TEXTE ÉTUDIÉ
□ □ □ □

La question de l’équipement de certains publics en priorité est aussi en débat. Dans Libération, l’oncologue Jérôme Barrière a ainsi réclamé la gratuité des FFP2 pour les personnes immunodéprimées.

Jean-Marie Iotti, qui a aussi présidé la commission de normalisation sur les appareils de protection respiratoire, regrette pour sa part les revirements multiples des autorités sur la question des masques : « On a d’abord dit que le masque ne servait à rien, puis après qu’il fallait faire des masques en tissu, etc. Il faut rester sur ce qui était prévu en 2009, ce qui était vrai à l’époque l’est toujours, pourquoi toujours changer de doctrine ? », interroge-t-il.

À lire aussi Sur la chaîne de production des masques chirurgicaux, le 5 janvier 2022. Filière française de FFP2 : La Coop des Masques a failli sombrer faute de contrats 7 janvier 2022

En plus de créer un climat d’« incertitudes » et de « ras-le-bol chez les citoyens », les « changements de pied » des autorités sur la question des masques désorganisent aussi la filière industrielle française, estime Jean-Marie Iotti. « On a fait miroiter à des boîtes qu’elles pourraient compter sur des commandes françaises de FFP2, certaines y ont cru », relève le spécialiste.

Interrogé par Mediapart, un fabricant de masques travaillant dans le secteur depuis de nombreuses années, bien avant le début de la crise de 2020, partage ce constat. « Je ne comprends pas la limitation du FFP2 à certaines professions, c’est évident qu’on aurait pu casser certaines chaînes de transmission en élargissant son usage », s’étonne-t-il, en expliquant avoir arrêté de produire ce type de masques en 2021 à cause d’une demande inerte.

□ □ □ □

ENTRÉES DE DONNÉES

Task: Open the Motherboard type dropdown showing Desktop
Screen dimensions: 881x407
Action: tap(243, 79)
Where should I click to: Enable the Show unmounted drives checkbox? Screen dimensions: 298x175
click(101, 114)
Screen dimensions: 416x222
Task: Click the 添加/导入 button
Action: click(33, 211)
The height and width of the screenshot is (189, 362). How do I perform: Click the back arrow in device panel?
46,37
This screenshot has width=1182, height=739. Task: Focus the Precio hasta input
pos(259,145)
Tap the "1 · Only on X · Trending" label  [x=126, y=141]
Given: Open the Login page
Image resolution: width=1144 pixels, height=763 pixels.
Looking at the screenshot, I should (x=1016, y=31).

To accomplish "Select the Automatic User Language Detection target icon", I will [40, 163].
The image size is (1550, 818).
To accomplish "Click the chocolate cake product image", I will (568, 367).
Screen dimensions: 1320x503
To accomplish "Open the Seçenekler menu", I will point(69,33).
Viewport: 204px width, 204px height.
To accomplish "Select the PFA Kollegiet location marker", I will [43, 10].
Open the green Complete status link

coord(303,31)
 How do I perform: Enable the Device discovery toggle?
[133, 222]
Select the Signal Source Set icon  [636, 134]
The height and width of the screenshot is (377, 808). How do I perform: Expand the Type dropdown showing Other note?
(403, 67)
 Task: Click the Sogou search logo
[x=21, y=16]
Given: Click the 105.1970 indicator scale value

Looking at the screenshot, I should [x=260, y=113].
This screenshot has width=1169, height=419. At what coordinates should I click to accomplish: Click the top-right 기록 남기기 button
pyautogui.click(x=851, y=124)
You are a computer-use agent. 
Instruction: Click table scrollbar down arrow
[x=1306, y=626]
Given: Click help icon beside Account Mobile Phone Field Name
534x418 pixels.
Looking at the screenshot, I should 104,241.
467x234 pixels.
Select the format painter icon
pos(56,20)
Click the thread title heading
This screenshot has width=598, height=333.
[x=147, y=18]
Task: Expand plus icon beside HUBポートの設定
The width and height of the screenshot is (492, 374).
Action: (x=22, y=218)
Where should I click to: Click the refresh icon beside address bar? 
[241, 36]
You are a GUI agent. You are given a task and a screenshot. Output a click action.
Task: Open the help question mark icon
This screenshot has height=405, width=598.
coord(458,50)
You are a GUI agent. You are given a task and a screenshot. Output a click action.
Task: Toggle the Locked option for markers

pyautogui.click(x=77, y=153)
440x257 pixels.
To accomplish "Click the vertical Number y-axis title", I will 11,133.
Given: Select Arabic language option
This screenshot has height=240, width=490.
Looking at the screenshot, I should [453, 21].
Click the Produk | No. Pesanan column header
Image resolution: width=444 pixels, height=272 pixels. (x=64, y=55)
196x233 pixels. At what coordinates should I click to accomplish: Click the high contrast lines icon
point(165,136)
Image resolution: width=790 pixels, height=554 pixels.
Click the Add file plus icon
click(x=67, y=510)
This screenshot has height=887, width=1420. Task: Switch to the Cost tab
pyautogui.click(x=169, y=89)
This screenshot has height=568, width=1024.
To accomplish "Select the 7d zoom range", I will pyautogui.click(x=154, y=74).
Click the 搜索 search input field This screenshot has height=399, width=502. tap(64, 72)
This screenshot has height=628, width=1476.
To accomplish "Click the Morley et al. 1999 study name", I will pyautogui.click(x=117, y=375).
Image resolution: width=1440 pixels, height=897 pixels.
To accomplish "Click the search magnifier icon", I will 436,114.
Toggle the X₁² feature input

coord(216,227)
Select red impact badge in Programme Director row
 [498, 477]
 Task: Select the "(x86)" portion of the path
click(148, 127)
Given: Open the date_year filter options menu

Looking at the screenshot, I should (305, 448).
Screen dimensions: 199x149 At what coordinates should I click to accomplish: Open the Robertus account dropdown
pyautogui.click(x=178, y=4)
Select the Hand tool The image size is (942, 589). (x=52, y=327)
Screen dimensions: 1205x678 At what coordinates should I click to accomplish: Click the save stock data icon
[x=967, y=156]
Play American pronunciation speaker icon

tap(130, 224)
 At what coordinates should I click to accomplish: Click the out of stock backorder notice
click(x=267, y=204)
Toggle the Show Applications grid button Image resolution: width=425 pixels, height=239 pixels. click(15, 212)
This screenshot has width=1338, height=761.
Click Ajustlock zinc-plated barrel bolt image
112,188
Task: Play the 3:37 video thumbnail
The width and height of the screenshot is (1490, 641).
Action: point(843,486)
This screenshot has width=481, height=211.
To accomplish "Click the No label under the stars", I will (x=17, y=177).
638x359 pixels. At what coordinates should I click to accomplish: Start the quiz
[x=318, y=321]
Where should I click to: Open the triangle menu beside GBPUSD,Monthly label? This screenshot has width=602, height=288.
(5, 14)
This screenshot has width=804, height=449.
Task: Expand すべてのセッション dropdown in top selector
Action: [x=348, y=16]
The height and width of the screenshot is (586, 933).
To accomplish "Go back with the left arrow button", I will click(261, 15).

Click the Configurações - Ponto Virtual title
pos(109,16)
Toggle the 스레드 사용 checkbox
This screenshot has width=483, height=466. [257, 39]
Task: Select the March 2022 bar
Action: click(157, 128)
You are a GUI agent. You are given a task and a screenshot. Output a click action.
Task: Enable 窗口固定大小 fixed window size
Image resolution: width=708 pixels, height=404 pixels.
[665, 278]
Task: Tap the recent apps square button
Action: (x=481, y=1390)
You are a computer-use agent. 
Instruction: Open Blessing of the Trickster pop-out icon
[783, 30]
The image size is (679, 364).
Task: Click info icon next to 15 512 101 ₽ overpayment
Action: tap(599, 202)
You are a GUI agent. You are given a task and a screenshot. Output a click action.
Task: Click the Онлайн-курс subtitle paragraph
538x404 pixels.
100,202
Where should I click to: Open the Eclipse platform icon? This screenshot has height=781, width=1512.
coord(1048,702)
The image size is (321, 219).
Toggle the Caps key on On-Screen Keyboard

□ □ □ □

ACTION DEMANDÉE A
D'après le texte sur les masques FFP2, qui a réclamé dans Libération la gratuité de ces masques pour les personnes immunodéprimées ?
ACTION DEMANDÉE B
Poursuivez le texte sur les masques FFP2 à la suite de sa dernière phrase.

RÉPONSE RÉDIGÉE A
L'oncologue Jérôme Barrière.

RÉPONSE RÉDIGÉE B
Cet industriel français rappelle que le FFP2, certes plus cher que le chirurgical, est « plus filtrant et plus étanche », et qu’il « tolère mal les mauvais ports », à rebours de certains discours officiels récents prétendant qu’il serait plus dur à porter.

Malgré ces propriétés reconnues, « on n’a pas eu une seule commande pendant des mois. Cet été, on s’est même demandé ce qu’on allait faire de notre stock », raconte-t-il. L’entreprise décide alors d’orienter toute sa production vers les masques chirurgicaux. « Fin novembre, cela a commencé à monter un peu sur les FFP2. Et, depuis la rentrée, c’est le feu », constate le chef d’entreprise, qui vient tout juste de se doter d’une machine de production supplémentaire (les machines peuvent produire entre 60 000 et 100 000 unités par jour), mais ne peut pas honorer toutes les commandes.

Le ministère de la santé n’a pas passé « de nouvelles commandes en 2021 ».

Dans la foulée de la généralisation du FFP2 dans d’autres pays européens, le public s’est en effet rué sur ces masques ces dernières semaines. « Nous avons enregistré des hausses de 1 000 % des commandes adressées par les pharmaciens », a confirmé, jeudi 13 janvier dans L’Express, Hubert Olivier, le président d’OCP, un grossiste-répartiteur qui livre un peu plus de la moitié des officines françaises.

« Les commandes arrivent par à-coups, sur la base de rumeurs, il n’y pas de discours et consignes officielles, c’est la même chose depuis le début de la crise », déplore l’industriel précité. Or, la filière française peine à s’adapter à de telles poussées, même si l’État a subventionné des unités de production de masques depuis deux ans.

À la suite des commandes géantes de 2020, passées en Chine et payées au prix fort pour rattraper la situation de pénurie, le ministère de la santé n’a pas passé « de nouvelles commandes en 2021 », confirme la DGS auprès de Mediapart.

Or, « si vous voulez que des industriels continuent à fabriquer, il faut leur donner des commandes, explique le producteur de masques. Ce ne sont pas des subventions qui vont générer les commandes. Le but, ce n’est pas de se gaver sur des commandes publiques, mais en faisant un peu de recherche et développement, en gérant bien son atelier et en décidant de ne pas se surgaver en marge, on peut rendre les coûts concurrentiels [avec la Chine]. »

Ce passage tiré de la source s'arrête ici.